→ **Given instruction**
Revise the material from its first line through the line containing "point(562,237)", replacing "Maybe" with "Going" and keeping everything else the same. Leave the pictures out of your answer.

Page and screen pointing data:
****************

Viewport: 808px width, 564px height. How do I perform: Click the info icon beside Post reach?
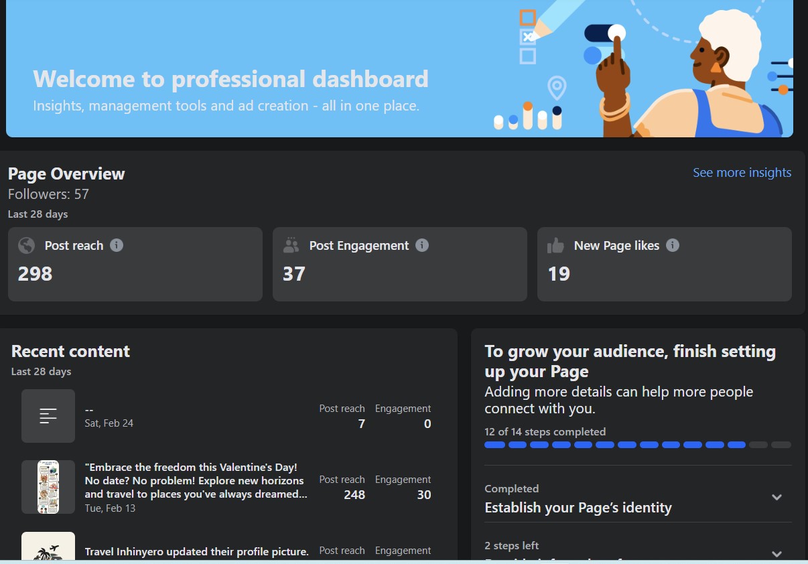tap(117, 245)
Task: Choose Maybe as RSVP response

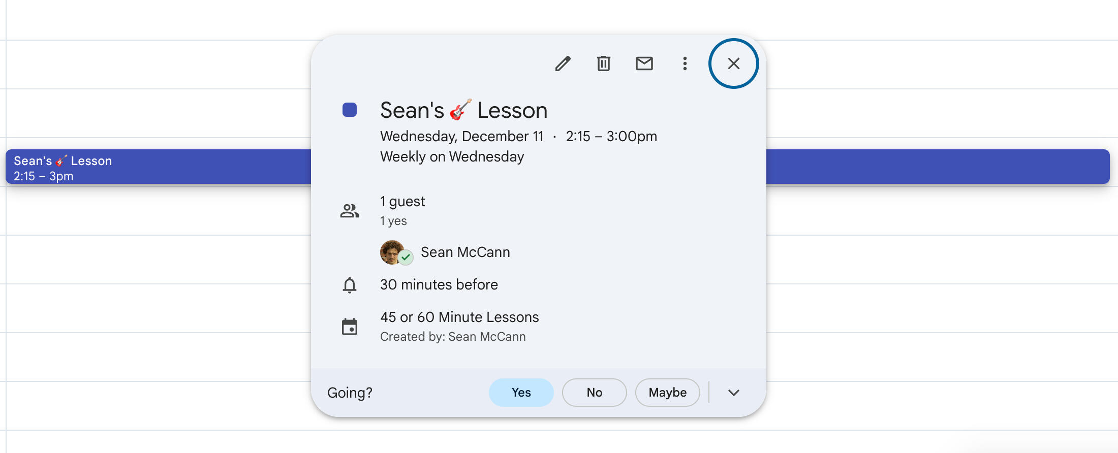Action: coord(667,393)
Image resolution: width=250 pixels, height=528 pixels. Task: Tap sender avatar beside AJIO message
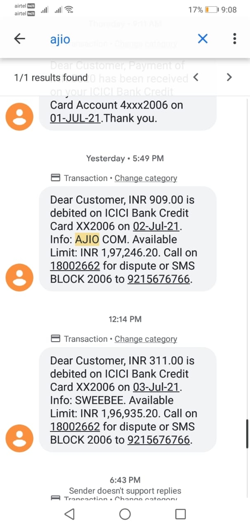[x=19, y=277]
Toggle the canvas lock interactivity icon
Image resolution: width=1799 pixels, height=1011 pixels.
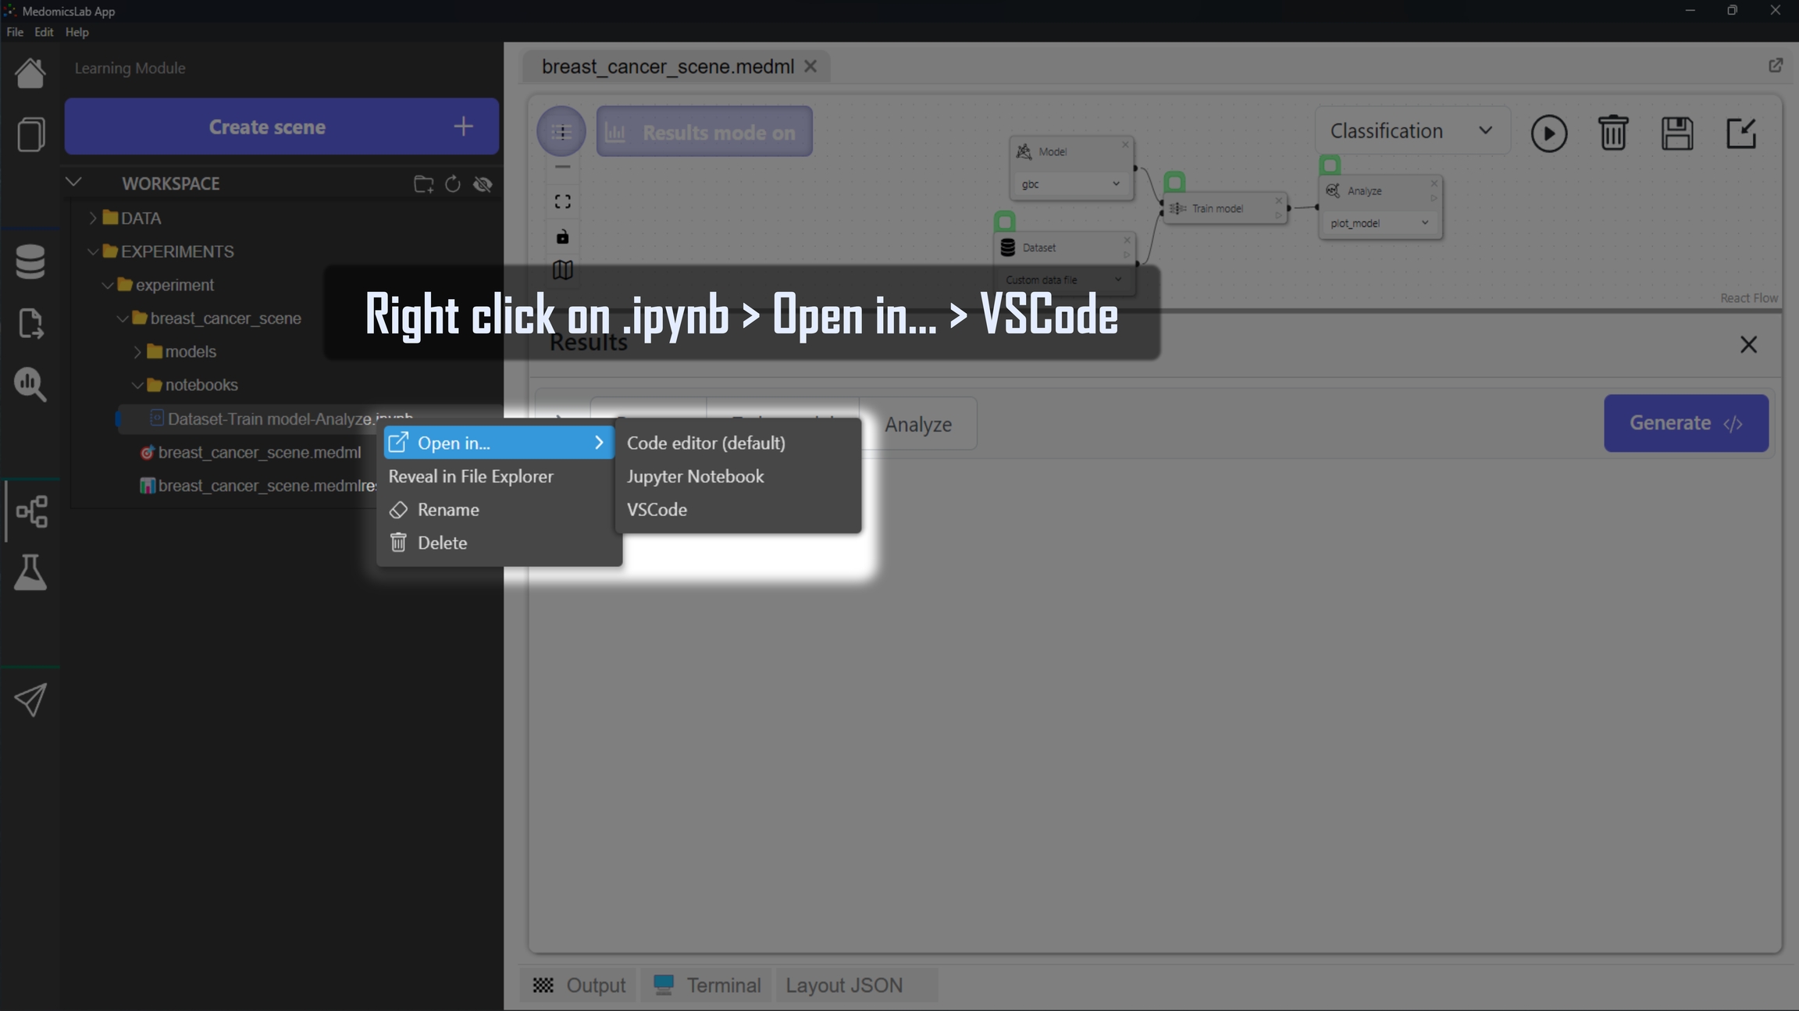point(562,237)
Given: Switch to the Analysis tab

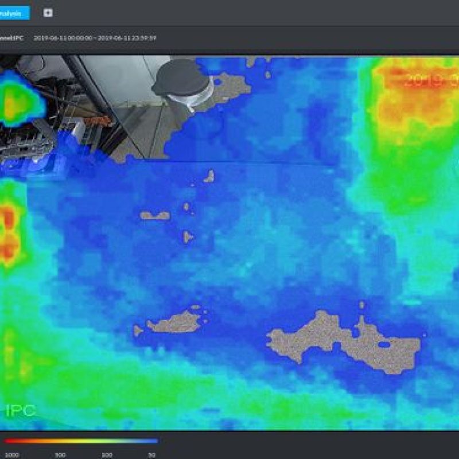Looking at the screenshot, I should (14, 13).
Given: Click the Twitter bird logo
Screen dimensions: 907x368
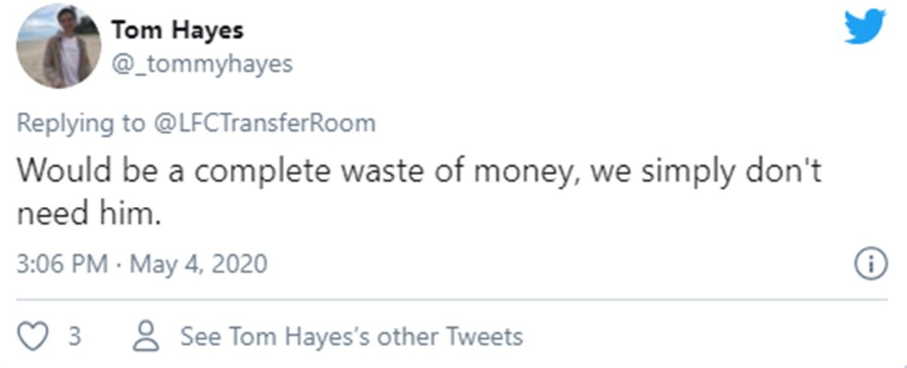Looking at the screenshot, I should 865,27.
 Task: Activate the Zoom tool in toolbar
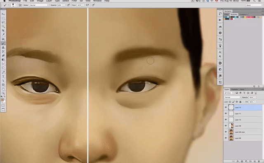(3, 93)
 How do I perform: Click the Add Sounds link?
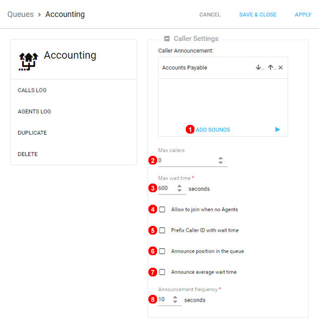click(x=213, y=130)
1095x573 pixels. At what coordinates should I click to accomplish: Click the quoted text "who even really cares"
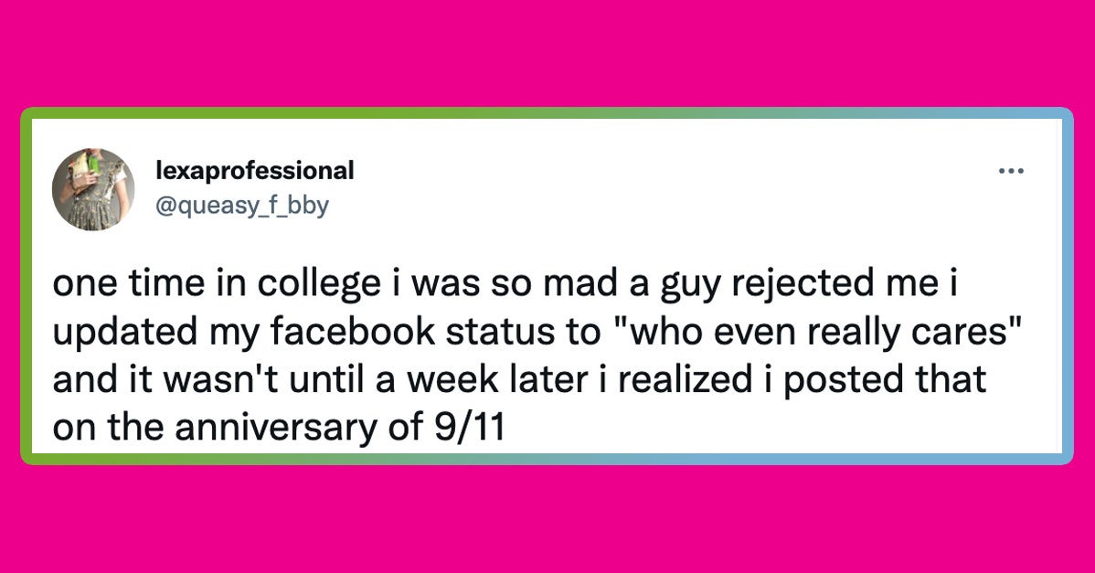816,332
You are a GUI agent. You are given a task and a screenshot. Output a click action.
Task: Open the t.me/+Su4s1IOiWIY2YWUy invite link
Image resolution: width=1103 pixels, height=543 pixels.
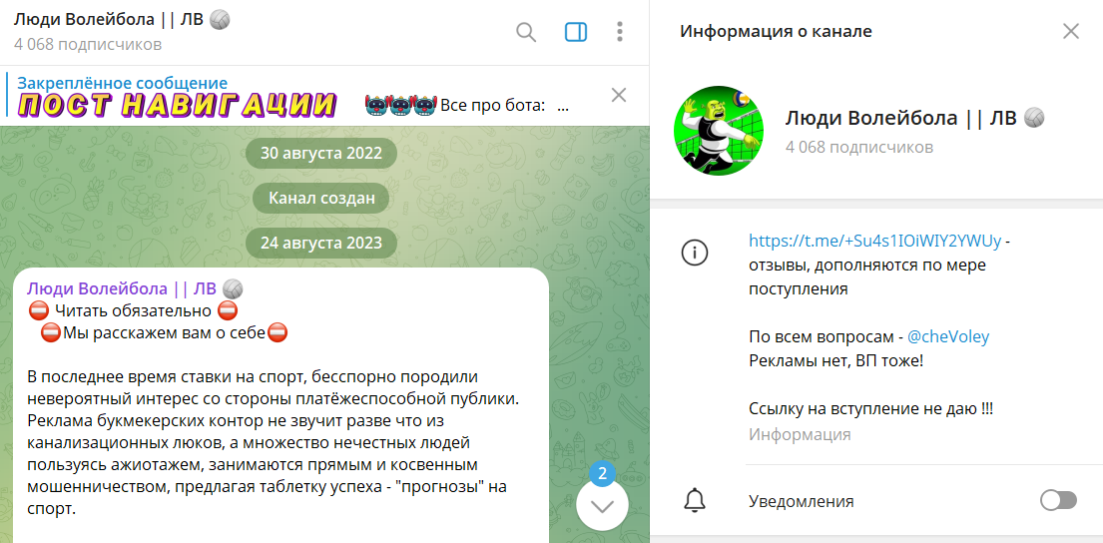tap(875, 241)
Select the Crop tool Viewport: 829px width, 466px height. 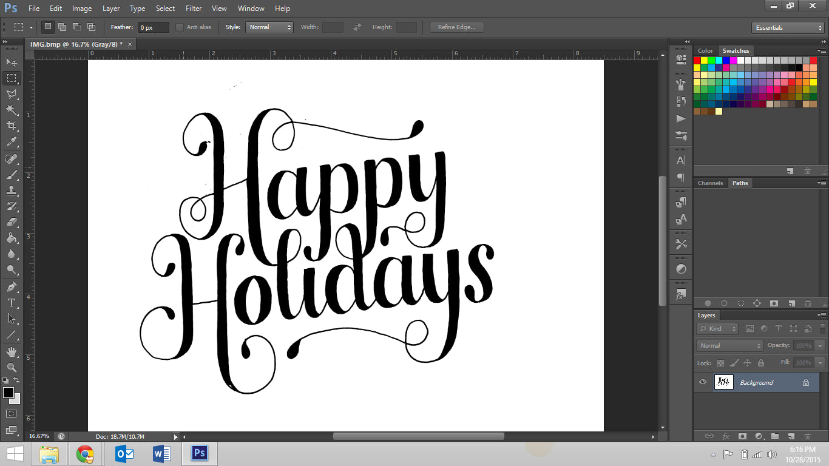point(12,126)
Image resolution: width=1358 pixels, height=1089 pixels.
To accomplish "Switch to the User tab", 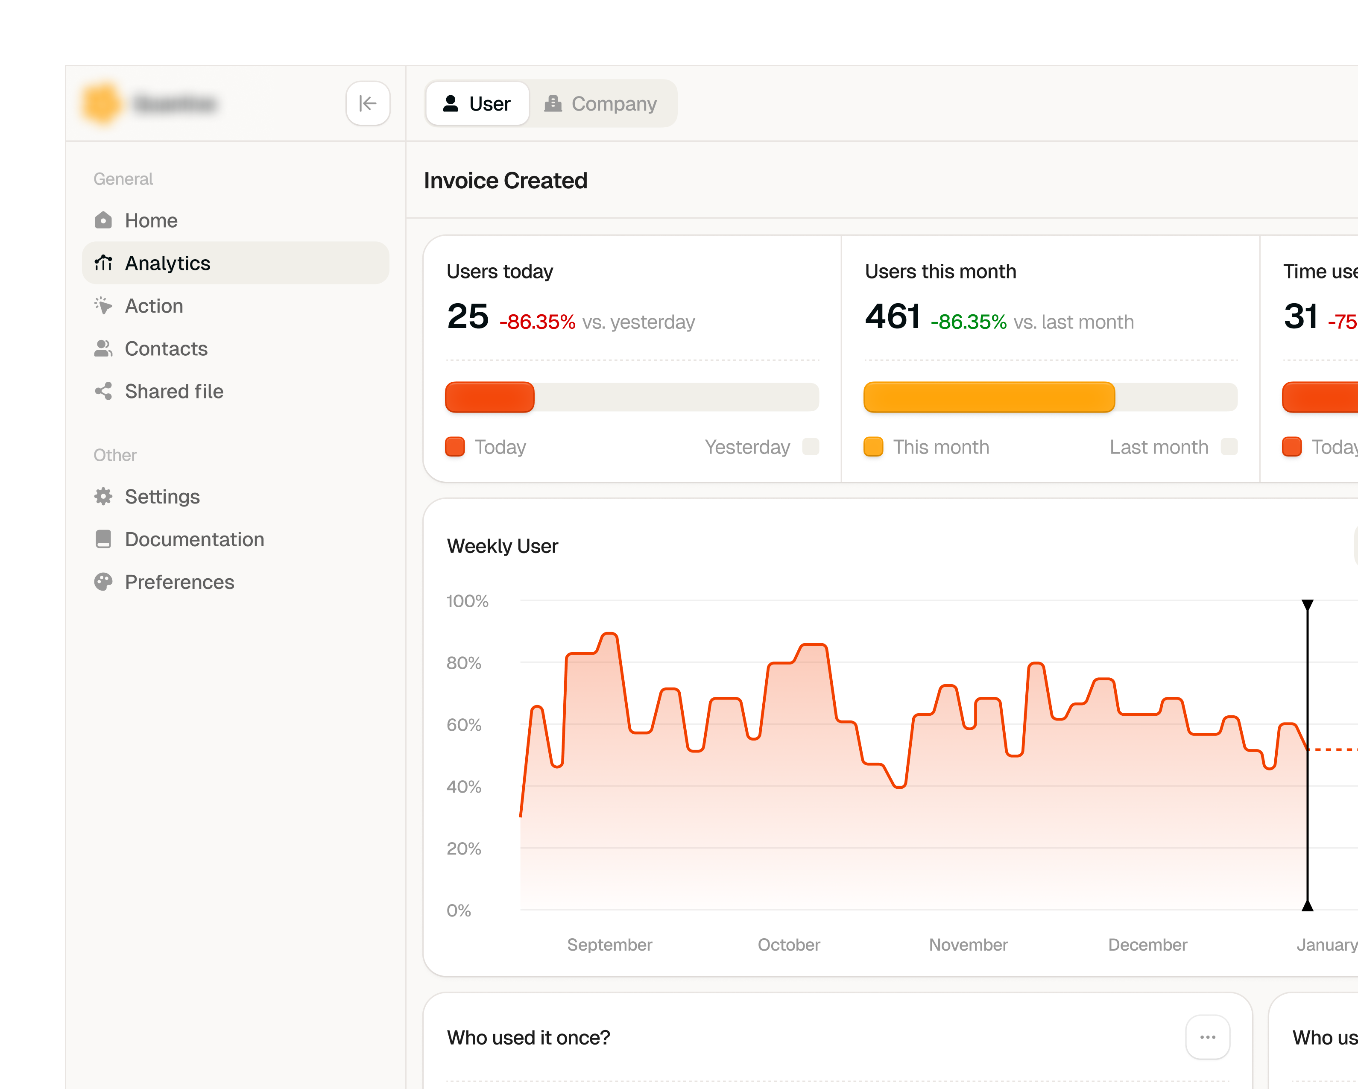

****************

→ **Task output**
Viewport: 808px width, 564px height. How do I perform: Click the info icon beside Post reach?
tap(117, 245)
Task: Choose Going as RSVP response

Action: coord(667,393)
Image resolution: width=250 pixels, height=528 pixels. Task: Tap sender avatar beside AJIO message
[x=19, y=277]
Toggle the canvas lock interactivity icon
Image resolution: width=1799 pixels, height=1011 pixels.
point(562,237)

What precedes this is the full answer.